With a magnificent sunrise as his backdrop, the rising sun bouncing off the red rock mesa behind our camp, our trail guide (none other than Bill Burke a former Camel Trophy participant) whipped together a batter and started cooking pancakes on a large camping griddle he had somehow fitted into his Land Rover along with tents, spare parts, a tool-kit, first aid kits, bedding, a small collection of firearms, ammo and a fridge!

We were picking them off the griddle with our bare hands, they were just so good. Unfortunately I wasn’t able to get Bill to part with his recipe, but I’ve finally managed a good imitation/variation at least.

Recipe: Scrambled eggs on toast



2 fresh eggs
1 knob of butter
2 slices of toast

Serves 1


Take a small Frying Pan and crack the eggs into it before heating the pan. Add the butter (you can use a herb butter for extra flavour) and season well with salt and pepper.

Put the pan onto a medium heat, next take a whisk and start beating the eggs, don’t let them sit still. This gets air into the eggs and makes the finished product ‘fluffier’.
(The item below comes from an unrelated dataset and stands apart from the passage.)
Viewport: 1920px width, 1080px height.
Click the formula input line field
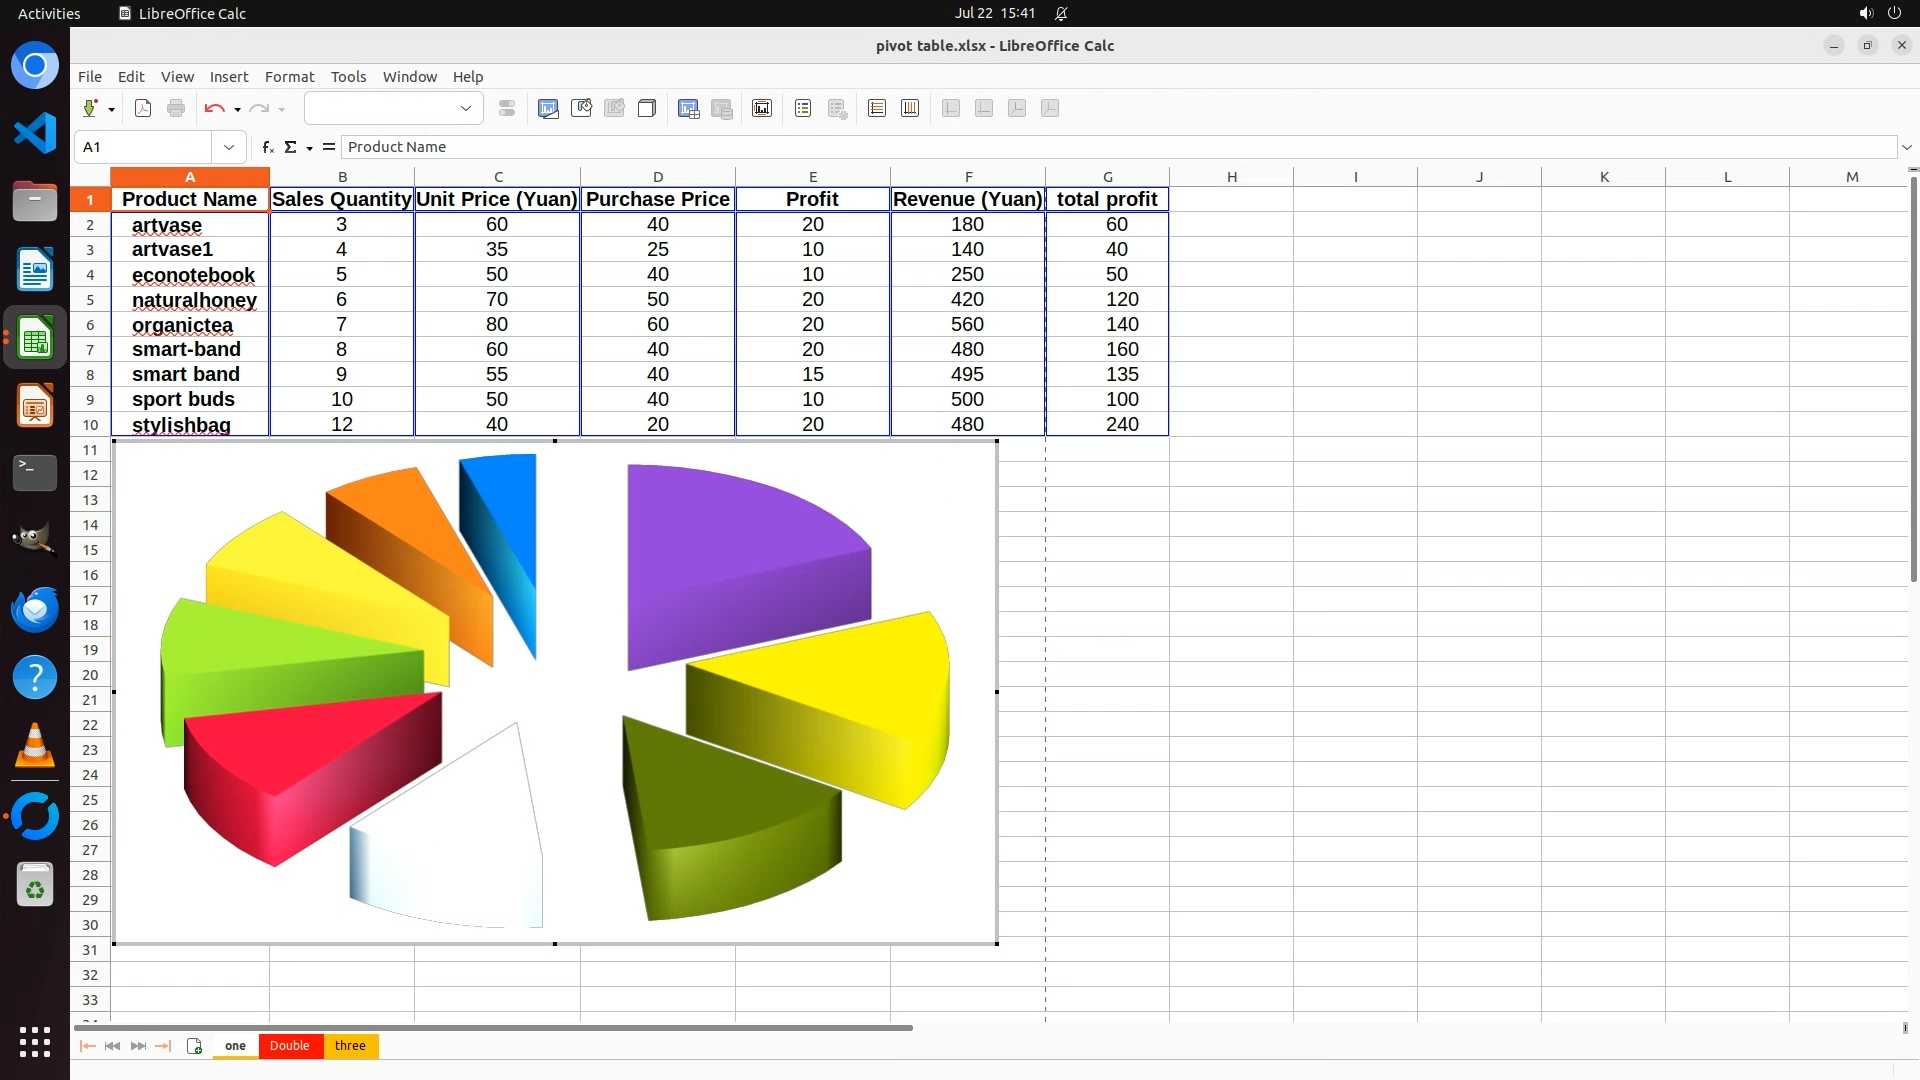pos(1100,147)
After a minute or two the eggs will start to scramble and you should switch to using a spatula to keep the eggs moving and turn the heat down a bit. At this point put your bread in the toaster.

Once the eggs have scrambled to your preferred consistency, simply serve half on each slice of warm buttered toast and garnish with some chopped cbd products or a sprinkle of dried oregano.